Group seeks vote on plan to add chemical to city’s water
Opponents of Portland’s plan to add fluoride to the city’s water turned in signature petitions a day ahead of a deadline and with thousands of signatures to spare.
Clean Water Portland leader Kim Kaminski said the group submitted more than 43,000 signatures Thursday — far more than the 19,858 required to put the issue before voters. Advocates, who had 30 days to get the needed signatures for a referendum, wanted excess names in case some of the ones they collected are deemed invalid.
“Our goal was 30,000 and the signatures just kept coming in,” Kaminski said. “In the last few days it was like an avalanche.”
Election officials have 30 days to certify the petitions. Rick North, a volunteer with the anti-fluoride effort, said he’s confident there are enough valid names.
“We’ve been reviewing every signature with a fine tooth comb to verify that they’re valid and crossing off the ones that don’t qualify,” he said. “We expect a very high percentage of them to be accepted.”
If the petitions are certified, the City Council could choose to put the issue before voters next year. Otherwise, the election would be in May 2014.
Portland voters twice rejected fluoride before approving it in 1978. They overturned their decision before it was ever added to the water.
The council last month unanimously approved a plan to add fluoride by March 2014. Until the vote, Portland was the largest city in the U.S. yet to approve water fluoridation to combat tooth decay.
Mayor Sam Adams and city commissioners said now is the time to act because Portland children have more dental problems than children from neighboring states that fluoridate, and adding the mineral to the water is a safe, effective and affordable way to address it.

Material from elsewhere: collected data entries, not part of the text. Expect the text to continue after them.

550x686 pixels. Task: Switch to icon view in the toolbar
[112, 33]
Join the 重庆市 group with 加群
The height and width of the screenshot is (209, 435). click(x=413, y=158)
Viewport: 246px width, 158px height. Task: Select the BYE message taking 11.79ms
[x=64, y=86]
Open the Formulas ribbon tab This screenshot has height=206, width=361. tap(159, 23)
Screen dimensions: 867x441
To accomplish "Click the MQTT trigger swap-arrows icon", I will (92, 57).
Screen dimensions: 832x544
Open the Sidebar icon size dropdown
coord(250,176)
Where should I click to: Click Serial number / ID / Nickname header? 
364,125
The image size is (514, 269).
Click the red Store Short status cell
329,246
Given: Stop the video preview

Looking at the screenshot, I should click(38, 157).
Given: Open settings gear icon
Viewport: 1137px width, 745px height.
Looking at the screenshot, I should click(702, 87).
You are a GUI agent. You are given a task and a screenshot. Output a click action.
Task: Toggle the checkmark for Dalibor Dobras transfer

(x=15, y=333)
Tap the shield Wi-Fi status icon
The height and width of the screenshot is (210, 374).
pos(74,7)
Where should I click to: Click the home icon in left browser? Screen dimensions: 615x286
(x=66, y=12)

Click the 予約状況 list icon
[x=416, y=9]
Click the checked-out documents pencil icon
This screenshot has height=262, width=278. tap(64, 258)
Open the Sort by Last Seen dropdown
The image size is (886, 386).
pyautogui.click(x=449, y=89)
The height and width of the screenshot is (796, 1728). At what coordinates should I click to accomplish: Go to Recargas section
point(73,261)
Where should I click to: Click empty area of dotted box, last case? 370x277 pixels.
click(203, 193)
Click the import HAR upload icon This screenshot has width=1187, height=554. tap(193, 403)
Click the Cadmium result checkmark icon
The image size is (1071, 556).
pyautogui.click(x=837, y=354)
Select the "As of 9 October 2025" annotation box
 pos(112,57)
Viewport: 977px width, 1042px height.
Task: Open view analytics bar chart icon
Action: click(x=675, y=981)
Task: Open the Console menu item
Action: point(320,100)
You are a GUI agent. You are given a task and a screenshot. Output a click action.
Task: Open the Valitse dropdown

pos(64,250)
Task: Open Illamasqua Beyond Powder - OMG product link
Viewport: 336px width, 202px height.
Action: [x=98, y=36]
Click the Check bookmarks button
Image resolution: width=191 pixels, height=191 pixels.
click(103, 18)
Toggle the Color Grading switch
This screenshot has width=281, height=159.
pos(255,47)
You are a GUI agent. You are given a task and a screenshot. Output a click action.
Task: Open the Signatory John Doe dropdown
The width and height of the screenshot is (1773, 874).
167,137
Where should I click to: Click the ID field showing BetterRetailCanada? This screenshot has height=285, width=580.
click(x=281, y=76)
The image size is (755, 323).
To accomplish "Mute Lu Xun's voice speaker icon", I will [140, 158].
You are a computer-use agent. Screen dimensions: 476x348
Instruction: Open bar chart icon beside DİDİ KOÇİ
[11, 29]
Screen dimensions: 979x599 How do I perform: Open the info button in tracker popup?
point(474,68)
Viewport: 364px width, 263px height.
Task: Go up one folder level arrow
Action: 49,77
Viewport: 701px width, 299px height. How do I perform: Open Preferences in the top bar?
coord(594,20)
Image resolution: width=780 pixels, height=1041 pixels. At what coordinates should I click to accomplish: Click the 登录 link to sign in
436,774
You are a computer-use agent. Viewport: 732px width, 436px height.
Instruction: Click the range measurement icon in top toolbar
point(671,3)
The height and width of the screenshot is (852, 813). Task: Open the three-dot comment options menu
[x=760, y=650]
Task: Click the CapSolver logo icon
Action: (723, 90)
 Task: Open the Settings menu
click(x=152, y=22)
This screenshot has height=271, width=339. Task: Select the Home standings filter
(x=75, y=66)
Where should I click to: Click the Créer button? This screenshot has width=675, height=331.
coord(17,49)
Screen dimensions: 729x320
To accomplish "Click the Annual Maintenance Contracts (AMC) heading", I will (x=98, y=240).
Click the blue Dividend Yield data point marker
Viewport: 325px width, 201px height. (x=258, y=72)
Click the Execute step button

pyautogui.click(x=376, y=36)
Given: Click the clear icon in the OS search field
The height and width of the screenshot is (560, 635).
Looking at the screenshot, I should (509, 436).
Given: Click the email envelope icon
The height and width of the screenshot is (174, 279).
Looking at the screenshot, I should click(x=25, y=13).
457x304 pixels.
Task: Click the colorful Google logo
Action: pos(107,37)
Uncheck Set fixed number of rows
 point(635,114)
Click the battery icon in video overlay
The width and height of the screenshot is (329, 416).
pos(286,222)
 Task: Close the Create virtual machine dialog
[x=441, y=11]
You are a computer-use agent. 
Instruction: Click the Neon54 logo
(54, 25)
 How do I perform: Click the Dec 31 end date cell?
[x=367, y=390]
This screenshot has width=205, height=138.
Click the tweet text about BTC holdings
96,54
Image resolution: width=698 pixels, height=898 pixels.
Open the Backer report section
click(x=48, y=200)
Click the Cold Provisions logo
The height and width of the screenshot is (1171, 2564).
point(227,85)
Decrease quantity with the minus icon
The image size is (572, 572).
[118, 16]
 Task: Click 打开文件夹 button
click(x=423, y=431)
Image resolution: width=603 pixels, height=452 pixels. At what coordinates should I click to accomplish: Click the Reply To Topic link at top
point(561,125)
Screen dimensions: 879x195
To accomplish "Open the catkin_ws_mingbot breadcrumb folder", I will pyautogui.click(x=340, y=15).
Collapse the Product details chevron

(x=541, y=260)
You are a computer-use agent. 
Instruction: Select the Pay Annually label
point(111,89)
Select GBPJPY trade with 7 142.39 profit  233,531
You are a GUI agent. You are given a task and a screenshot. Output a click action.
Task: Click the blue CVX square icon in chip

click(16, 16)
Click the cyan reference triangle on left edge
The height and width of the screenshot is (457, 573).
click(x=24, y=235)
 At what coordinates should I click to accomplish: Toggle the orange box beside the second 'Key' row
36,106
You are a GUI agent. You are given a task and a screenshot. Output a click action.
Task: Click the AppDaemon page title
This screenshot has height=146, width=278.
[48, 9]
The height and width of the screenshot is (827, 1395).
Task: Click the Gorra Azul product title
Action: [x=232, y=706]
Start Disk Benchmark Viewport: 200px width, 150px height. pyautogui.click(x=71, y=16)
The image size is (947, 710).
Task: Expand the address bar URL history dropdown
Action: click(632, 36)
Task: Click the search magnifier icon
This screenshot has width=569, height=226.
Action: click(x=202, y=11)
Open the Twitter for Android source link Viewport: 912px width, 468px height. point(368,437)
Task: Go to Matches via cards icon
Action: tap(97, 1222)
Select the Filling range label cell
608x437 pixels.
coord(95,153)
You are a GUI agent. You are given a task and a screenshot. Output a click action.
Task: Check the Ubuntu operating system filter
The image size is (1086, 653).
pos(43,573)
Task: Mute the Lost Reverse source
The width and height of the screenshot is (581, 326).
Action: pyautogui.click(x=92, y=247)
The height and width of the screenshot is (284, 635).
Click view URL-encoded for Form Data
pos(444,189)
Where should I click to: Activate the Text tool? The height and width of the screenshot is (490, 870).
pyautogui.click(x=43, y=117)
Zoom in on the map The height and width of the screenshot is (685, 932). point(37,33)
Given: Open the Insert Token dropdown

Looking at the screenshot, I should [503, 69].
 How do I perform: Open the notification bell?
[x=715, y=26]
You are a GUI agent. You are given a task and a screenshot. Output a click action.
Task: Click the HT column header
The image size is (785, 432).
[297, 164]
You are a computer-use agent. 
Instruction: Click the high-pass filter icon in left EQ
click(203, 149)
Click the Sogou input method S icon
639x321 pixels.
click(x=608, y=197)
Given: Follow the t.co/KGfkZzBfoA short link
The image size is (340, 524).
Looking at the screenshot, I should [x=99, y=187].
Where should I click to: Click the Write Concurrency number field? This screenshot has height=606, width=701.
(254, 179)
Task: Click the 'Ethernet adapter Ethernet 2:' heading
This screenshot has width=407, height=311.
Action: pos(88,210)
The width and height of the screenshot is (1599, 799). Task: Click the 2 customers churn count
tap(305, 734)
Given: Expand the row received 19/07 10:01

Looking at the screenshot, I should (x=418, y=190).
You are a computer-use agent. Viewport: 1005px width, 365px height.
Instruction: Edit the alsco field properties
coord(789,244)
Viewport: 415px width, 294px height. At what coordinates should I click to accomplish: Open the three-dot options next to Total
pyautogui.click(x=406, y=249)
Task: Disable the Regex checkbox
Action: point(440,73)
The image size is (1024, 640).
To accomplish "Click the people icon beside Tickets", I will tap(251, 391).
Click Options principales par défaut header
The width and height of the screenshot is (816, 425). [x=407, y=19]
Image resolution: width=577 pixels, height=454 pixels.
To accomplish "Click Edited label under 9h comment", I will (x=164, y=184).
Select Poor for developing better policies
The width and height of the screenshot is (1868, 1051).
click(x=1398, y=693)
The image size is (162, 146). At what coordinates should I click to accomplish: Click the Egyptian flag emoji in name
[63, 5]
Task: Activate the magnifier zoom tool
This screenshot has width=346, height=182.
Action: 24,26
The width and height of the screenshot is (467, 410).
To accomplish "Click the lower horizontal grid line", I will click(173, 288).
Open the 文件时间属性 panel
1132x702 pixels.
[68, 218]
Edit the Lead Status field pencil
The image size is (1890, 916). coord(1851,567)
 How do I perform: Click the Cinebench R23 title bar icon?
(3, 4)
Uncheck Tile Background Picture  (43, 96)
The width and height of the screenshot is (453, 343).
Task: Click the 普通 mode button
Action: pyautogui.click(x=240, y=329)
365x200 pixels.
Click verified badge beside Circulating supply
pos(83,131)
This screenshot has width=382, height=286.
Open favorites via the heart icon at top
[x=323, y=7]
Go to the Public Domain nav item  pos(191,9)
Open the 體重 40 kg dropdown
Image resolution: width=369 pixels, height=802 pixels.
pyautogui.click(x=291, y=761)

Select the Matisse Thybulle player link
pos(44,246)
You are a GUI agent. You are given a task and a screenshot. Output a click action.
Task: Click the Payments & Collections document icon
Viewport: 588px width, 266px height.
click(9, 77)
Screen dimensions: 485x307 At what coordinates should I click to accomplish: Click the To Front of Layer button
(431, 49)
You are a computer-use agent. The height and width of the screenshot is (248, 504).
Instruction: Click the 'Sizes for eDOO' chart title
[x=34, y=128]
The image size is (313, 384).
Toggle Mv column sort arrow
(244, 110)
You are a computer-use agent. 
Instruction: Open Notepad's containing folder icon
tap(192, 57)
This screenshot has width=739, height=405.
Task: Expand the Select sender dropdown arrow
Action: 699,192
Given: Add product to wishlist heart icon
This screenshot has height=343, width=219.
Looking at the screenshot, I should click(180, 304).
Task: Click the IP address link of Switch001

Seventy-three percent of the U.S. population drinks water treated with fluoride — more than three times the rate in Oregon.
Opponents of public fluoridation say it’s unsafe and violates an individual’s right to consent to medication.
The opposition also criticized the council for rushing into action without a public vote. The mayor and commissioners have said they were elected to make decisions, and people unhappy with what they decide have the power of the referendum.
Kaminski said that’s what her group opted to do.
“We would go and out collect signatures and people were thanking us,” Kaminski said. “Everyone thought it was a done deal and they felt really helpless.”